Aux côtés de Lionel Antoinat, responsable du pôle, Nadia Bensaci sera en particulier responsable de la dynamisation des portefeuilles de crédit à court terme. Dans ce cadre, elle participera à la mise en œuvre de la politique de placement de fonds ouverts et notamment du fonds COPAL, qui constitue le véhicule de référence de la société dans la catégorie des fonds obligataires courts

« L’arrivée de Nadia renforce nos capacités d’analyse et de gestion. Dans un environnement de taux bas et volatils, son expérience et sa qualité de jugement vont nous permettre de mettre en œuvre de nouvelles stratégies d’investissement au bénéfice de nos clients » commente Emmanuel Sales, Président de la Financière de la Cité.

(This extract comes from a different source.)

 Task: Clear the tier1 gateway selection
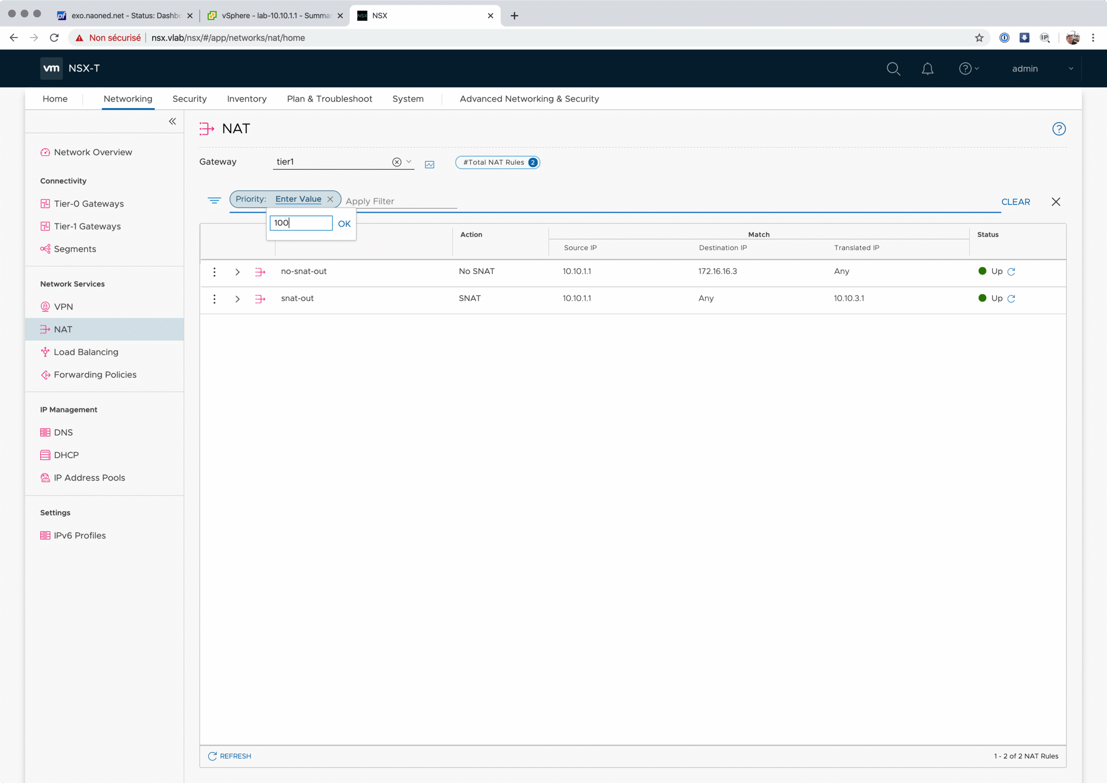[396, 162]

Nadia Bensaci débute sa carrière en 2000 chez SGAM Alternative Investment en se spécialisant dans le domaine des obligations privées et des dérivés de crédit. En 2006, elle rejoint la gestion de taux de Palatine Asset Management en tant que gérante Taux/Crédit avec une responsabilité globale sur l’activité monétaire et crédit court - moyen terme (catégories investissement et haut rendement). Dans ce cadre, elle gère les grands fonds de référence de l’entreprise tels que Palatine Institutions, Palatine MOMA mais également des fonds spécialisés, tels que SEM Optimum, ainsi qu'un certain nombre de fonds dédiés et mandats. Elle participe au lancement du fonds d'EuroPP Micado 2019 et devient à cette occasion une des spécialistes reconnues sur le marché des placements privés d'ETI. Nadia Bensaci est titulaire d'un DESS Banque Finance à Paris-Dauphine ainsi que d'un DEA Banque Finance Assurance à Paris X- ESSEC.